(Text shown)
——————————

Men was no better than they are now.

"My owner had two fine black horses name Night and Shade. Clem was a
white driver. We lived close to Fiat where they had horse races. He told
Clem to get Night ready to win some money. He told Clem not to let
nobody have their hand on the horse. Clem slept in the stable with the
horse. They had three horses on the track. They made three rounds. Night
lost three times, but on Friday Night come in and won the money. He made
two or three thousand dollars and paid Clem. I never heard how much.


Freedom

"Some men come to our house searching for arms. We had a chest. They
threw things winding. Said it was freedom. We didn't think much of such
freedom. Had to take it. We didn't have no arms in the house. We never
seen free times and didn't know what to look for nohow. We never felt
times as good. We moved to the bottoms and I lost my parents.

"I fell in the hands of some mean people. They worked me on the frozen
ground barefooted. My feet frostbit. I wore a shirt dress and a britches
leg cap on my head and ears. I had no shoes, no underwear. I slept on a
bed made in the corner of a room called a bunk. It had bagging over
straw and I covered with bagging. Aunt July (Julie) and Uncle Mass
Harris come for me. Sister brought my horse pa left for me. They took me
from, them folks to stay at Mr. W.C. Winters. He was good to me. He give
me fifty dollars and fed me and my horse. He give me good clothes and a
house in his yard. I was hungry. He fattened me and my horse both.

——————————

(Dataset)
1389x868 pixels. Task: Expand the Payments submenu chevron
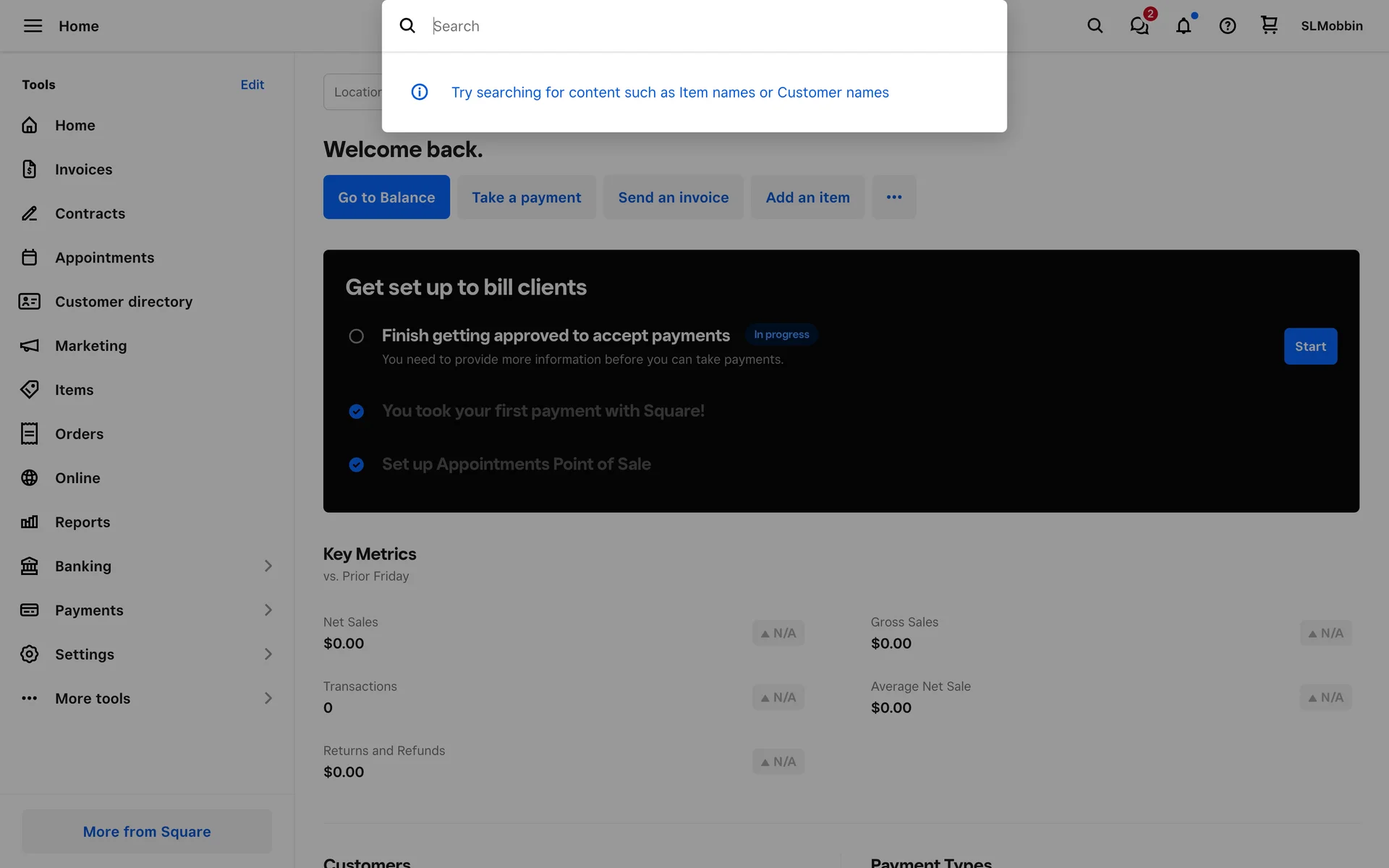(268, 610)
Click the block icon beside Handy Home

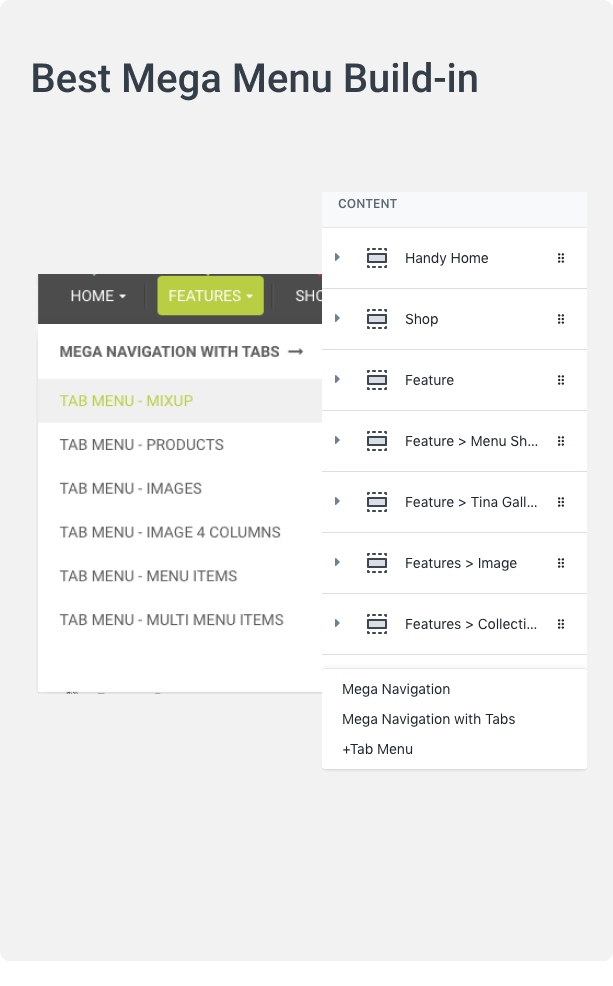coord(377,258)
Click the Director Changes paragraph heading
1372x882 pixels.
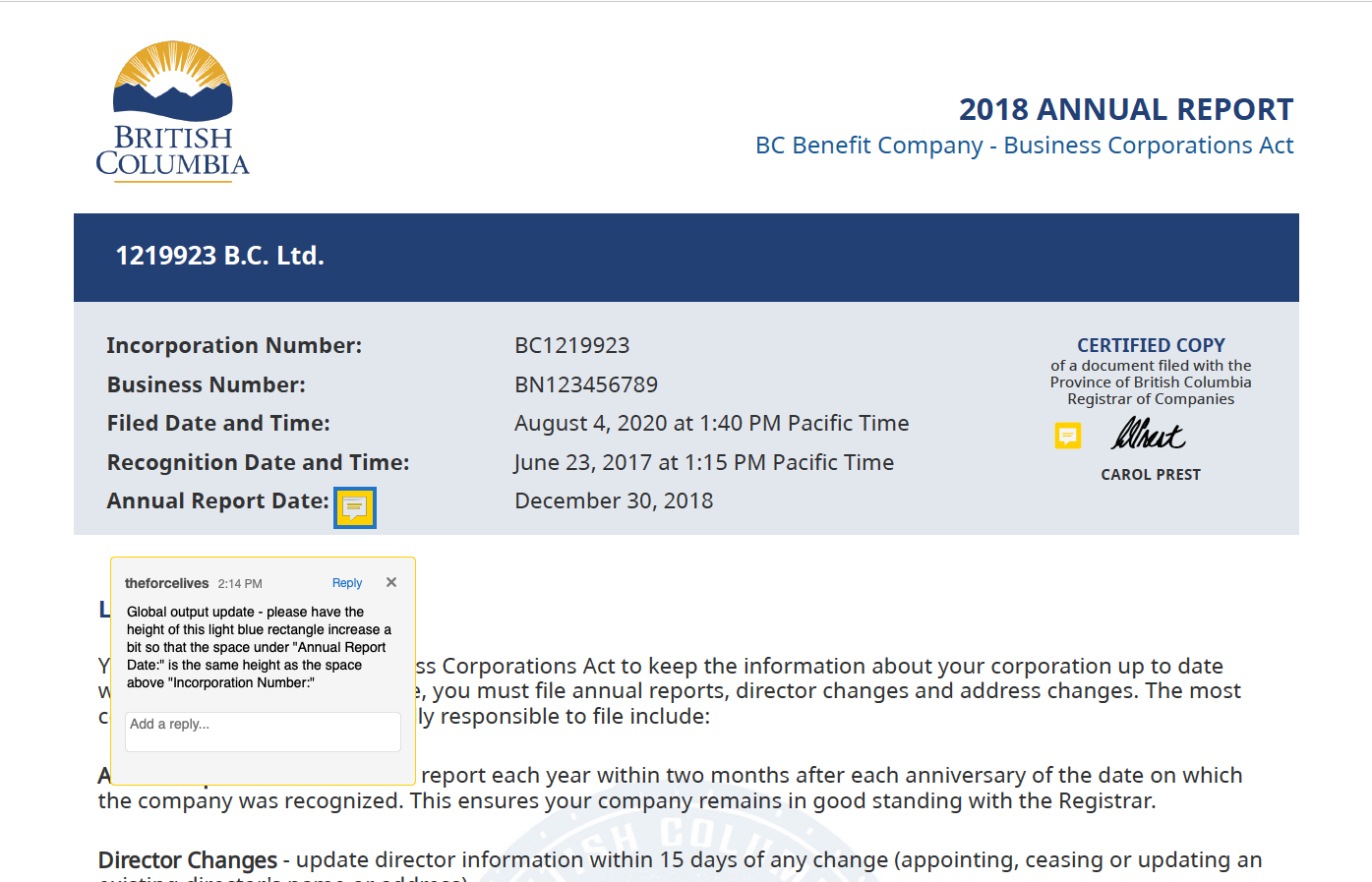click(188, 860)
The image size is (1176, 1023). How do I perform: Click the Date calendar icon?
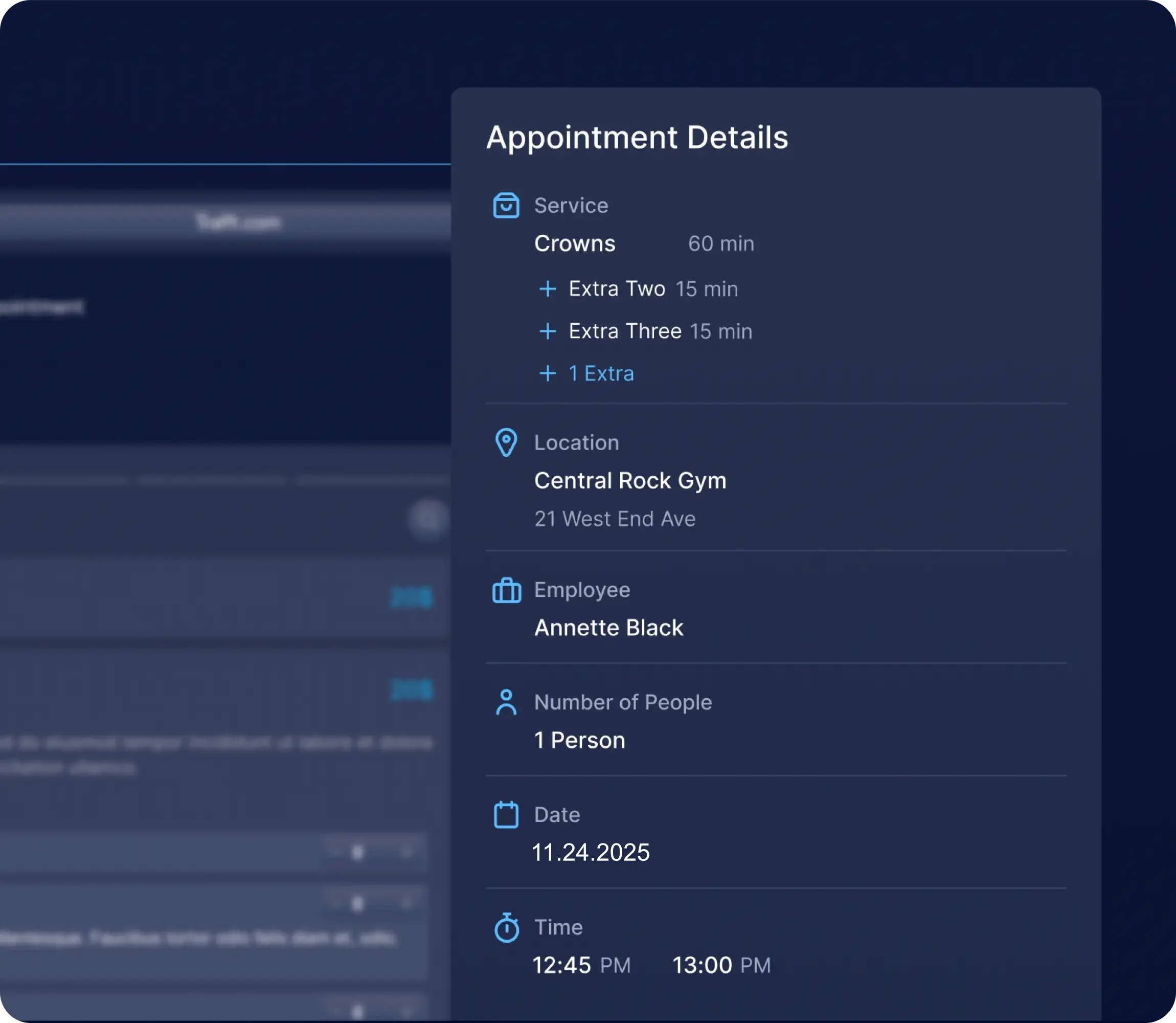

——————————

(Directives)
a: Can you rewrite the paragraph of the first-person account that begins "I fell in the hands of some mean people" as a short bulleted list that keeps its main facts?
b: Will you resume the first-person account and continue it from the point where it stops?

(Answers in order)
a:
- Fell into the hands of mean people who worked the speaker barefoot on frozen ground until the speaker's feet were frostbitten
- Wore only a shirt dress and a britches leg cap over head and ears, with no shoes or underwear
- Slept in a corner bunk of bagging over straw and was covered with bagging
- Aunt July (Julie) and Uncle Mass Harris came, and Sister brought the horse Pa had left
- Was taken to stay at Mr. W.C. Winters', who was good to the speaker
- Mr. Winters gave fifty dollars, good clothes and a house in his yard, fed the speaker and the horse, and fattened them both after the speaker had gone hungry

b:
"They broke the Ku Klux up by putting grapevines across the roads. I
know about that? I never seen one of them in my life.

"Election days years gone by was big times. I did vote. I voted regular
a long time. The last President I voted for was Wilson.

"I farmed and worked on steamboats on the Mississippi River. I was what
they called rousterbout. I loaded and unloaded freight, I worked on the
Choctaw, Jane White, Kate Adams, and other little boats a few days at a
time. Kate Adams burnt at Moons Landing. I stopped off here at Helena
for Christmas. Some people got drowned and some burned to death. The mud
clerk got lost. He went in and got two bags of silver money, put them in
his pockets. The stave plank broke and he went down and never come up.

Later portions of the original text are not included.